Many of you know I grew up in the Roman Catholic Church; I treasure what I was taught about what happens to us when we miss the mark with our actions/intentions toward God and our neighbor (that is what sin is). In that tradition, there is a categorization of different kinds of sin. Lightweight, welterweight and heavy weight sins. And then there are the BIG 7. Remember those? The 7 Deadly Sins….pride, lust (zow!) but the one that gets forgotten the most is: Sloth. Sloth gets confused with being lazy–lying in the bathtub too long or binge watching shows on Netflix. But sloth is more serious than being a couch potato. It is a condition of the spirit that robs us of a chance to live fully–to participate. The condition of sloth in the Greek language is acadia—or apathy. Which means that those whose spirit is gripped by apathy tend to respond to everything without passion. They say to almost everything,   “I don’t care.” And friends, I need you to know, when you stop caring—you are dead.

We have big challenges ahead of us as a society and if we believe this is the best we can ever do we are in trouble. If we become resigned to the way things are—if we give ourselves over to a perpetual state of disgust—vulnerable people will be hurt. We must do better. We can do better because we are people who know that anything is possible. We have seen it firsthand. We have been gripped—as Paul was before us—by the sure and certain hope that things can be different. Our story is grounded in the sure and certain hope that with God there are no lost causes…even when there is a stone sealing up a tomb, all is not lost…when Moses hits the wall of the Red Sea, it is parted and safe passage is forged.
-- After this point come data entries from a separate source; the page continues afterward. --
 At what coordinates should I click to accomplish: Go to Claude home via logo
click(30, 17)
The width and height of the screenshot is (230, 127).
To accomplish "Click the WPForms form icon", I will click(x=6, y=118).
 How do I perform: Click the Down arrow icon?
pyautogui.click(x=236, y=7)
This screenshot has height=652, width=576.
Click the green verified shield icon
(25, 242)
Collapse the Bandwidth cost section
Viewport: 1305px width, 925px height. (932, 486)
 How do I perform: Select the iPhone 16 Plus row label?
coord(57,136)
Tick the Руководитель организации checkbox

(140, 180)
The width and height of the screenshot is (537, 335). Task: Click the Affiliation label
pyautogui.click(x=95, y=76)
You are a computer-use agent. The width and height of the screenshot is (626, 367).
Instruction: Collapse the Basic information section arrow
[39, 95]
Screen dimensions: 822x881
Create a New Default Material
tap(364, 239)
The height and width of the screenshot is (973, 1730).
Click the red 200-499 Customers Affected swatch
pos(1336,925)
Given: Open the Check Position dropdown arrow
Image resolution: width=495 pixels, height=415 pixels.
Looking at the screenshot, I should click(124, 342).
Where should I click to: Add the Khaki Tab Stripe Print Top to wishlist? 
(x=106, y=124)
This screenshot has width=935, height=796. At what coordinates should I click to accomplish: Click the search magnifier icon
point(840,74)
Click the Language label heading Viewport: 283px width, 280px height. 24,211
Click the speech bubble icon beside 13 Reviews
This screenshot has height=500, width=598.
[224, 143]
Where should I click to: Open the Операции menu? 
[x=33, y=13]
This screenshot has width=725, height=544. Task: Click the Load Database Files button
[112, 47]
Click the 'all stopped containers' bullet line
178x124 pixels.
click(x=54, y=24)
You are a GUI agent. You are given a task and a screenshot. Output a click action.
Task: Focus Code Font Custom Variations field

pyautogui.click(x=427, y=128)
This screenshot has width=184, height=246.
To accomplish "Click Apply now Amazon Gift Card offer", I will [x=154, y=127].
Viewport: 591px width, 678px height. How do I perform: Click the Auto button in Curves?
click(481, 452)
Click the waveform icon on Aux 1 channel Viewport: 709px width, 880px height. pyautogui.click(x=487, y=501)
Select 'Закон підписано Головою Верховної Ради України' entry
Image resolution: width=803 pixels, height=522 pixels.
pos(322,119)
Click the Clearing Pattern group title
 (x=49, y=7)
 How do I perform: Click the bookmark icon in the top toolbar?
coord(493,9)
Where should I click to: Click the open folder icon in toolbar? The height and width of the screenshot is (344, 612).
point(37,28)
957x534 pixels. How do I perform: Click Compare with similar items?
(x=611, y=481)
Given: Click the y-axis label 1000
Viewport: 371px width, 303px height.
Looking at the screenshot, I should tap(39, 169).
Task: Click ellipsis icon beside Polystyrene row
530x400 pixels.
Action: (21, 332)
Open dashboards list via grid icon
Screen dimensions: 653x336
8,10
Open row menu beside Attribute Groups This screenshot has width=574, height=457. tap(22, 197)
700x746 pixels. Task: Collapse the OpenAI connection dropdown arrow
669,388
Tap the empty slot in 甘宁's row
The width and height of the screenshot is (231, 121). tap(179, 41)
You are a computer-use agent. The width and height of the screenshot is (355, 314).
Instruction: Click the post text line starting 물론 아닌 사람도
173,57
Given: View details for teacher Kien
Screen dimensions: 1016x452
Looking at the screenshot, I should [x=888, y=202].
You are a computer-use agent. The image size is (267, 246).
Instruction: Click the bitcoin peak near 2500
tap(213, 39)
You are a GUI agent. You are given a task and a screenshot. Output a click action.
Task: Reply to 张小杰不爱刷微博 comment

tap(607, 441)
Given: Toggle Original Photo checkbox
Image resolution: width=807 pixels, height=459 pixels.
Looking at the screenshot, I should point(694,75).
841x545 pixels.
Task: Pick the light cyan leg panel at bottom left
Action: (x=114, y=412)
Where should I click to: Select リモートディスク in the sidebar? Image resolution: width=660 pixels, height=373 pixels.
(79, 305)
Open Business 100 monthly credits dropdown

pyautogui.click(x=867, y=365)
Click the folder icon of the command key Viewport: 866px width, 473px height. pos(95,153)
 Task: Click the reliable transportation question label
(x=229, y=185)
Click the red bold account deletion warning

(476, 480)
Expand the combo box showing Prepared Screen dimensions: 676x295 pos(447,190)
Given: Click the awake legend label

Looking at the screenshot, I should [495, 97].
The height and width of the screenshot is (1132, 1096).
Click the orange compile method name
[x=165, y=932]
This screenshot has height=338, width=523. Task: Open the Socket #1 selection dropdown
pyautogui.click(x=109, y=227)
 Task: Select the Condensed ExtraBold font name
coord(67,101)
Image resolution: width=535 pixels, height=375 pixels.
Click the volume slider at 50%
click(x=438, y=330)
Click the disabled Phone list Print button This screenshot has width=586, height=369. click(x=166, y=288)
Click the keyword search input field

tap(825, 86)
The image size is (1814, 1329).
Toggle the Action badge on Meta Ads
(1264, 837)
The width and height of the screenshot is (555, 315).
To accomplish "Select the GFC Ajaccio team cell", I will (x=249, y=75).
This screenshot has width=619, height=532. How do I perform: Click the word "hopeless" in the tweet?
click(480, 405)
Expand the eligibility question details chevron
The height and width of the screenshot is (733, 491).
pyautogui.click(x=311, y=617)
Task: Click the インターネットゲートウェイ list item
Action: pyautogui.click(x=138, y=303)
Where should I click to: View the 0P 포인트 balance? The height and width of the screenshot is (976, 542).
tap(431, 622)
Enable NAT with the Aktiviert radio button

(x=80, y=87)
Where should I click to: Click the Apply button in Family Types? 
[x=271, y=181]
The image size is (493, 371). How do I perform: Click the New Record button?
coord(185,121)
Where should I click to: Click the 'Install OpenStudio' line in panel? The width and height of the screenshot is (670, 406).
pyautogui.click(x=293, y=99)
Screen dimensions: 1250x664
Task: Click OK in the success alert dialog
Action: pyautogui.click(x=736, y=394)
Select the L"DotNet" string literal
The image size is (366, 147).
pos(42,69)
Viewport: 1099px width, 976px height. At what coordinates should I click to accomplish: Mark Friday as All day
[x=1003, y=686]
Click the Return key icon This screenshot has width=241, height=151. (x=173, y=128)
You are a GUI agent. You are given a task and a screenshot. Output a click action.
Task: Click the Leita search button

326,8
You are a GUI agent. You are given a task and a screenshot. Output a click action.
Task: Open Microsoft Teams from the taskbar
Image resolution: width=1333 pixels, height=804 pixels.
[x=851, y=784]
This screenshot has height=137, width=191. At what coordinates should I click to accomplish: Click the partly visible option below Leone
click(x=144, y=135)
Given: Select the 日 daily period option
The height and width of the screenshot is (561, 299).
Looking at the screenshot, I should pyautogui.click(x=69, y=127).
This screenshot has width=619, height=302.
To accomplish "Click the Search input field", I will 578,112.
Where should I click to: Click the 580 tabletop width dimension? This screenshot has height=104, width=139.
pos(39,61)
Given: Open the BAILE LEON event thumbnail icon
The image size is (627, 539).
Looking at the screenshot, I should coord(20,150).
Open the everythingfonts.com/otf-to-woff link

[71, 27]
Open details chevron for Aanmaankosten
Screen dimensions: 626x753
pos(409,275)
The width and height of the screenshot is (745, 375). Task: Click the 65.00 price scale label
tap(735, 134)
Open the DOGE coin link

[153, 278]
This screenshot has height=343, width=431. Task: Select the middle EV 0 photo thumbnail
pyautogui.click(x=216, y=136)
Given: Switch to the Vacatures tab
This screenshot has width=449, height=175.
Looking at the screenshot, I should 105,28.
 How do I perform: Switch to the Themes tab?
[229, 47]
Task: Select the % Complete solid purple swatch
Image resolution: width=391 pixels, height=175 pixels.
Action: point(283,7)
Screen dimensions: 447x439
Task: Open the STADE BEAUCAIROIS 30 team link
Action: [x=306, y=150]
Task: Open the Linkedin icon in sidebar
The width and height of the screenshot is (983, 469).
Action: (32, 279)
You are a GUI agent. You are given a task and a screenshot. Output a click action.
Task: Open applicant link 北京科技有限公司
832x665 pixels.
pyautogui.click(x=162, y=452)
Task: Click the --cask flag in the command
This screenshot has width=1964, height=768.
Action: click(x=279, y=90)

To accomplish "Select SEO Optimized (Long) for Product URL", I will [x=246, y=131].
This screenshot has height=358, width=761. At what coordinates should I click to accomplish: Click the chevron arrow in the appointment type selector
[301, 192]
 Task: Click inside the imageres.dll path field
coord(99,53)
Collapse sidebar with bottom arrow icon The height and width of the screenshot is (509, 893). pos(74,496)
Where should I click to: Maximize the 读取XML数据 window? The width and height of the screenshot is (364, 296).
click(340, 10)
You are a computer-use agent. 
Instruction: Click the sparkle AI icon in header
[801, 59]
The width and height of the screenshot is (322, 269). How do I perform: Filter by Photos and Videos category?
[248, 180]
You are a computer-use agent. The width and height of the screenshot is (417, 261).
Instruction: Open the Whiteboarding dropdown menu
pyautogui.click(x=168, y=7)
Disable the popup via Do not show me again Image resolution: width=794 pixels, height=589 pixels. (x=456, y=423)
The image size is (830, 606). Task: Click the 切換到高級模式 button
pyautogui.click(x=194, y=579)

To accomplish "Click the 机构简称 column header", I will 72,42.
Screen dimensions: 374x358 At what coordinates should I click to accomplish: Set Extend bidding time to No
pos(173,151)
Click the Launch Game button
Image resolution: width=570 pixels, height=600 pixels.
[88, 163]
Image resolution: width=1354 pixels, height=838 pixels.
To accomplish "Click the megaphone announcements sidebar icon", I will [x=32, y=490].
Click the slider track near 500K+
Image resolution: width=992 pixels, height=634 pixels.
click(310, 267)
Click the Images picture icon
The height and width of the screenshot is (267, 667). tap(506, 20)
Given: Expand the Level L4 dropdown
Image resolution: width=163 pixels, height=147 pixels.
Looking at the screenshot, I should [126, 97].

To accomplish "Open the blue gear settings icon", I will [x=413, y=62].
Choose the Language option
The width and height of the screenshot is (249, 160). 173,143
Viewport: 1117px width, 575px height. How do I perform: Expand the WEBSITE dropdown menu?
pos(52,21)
We are not people who are resigned to settle for the discouraging present reality. Like Paul—we can boldly leave our comfort zones and try to make things better because we know it is possible. We know that this is not all there is—that conventional wisdom is not the final word—that transformation of our current reality is possible.

That is why…After a considerable amount of prayer, and conversation with my family, and discernment with the leaders of this community, I have decided to seek a seat in the United States House of Representatives. Tomorrow, I will announce my candidacy and I wanted you to know first.

I am doing so for a lot of reasons but at my core I believe it is time to take a page out of Paul’s playbook. Because I have seen such transformation here in this community– where I have seen that we can have different opinions—and we can even fight—but then push through and do something amazing—I know we need not be doomed to the current spiritual sickness of bitter partisanship. We can work for transformation because we have seen transformation here.

And it doesn’t stop there—this spirit of resignation, of bitter disappointment with the state of things—that doesn’t need to be a place we stay. We can push through the spiritual condition of apathy that has settled onto our society. We can do better. We must do better. But we first have to give ourselves over to faith and not despair—we have to work for transformation—we have to insist that God is still at work in this broken world. I believe that—and that is why I am running…out of my comfort zone and into this new adventure. I hope you will pray for me, and you will flee your comfort zone in pursuit of a holy adventure too!

[1] This is paraphrased from the commentary of Rev. Tim Keller of Redeemer Presbyterian Church in New York City.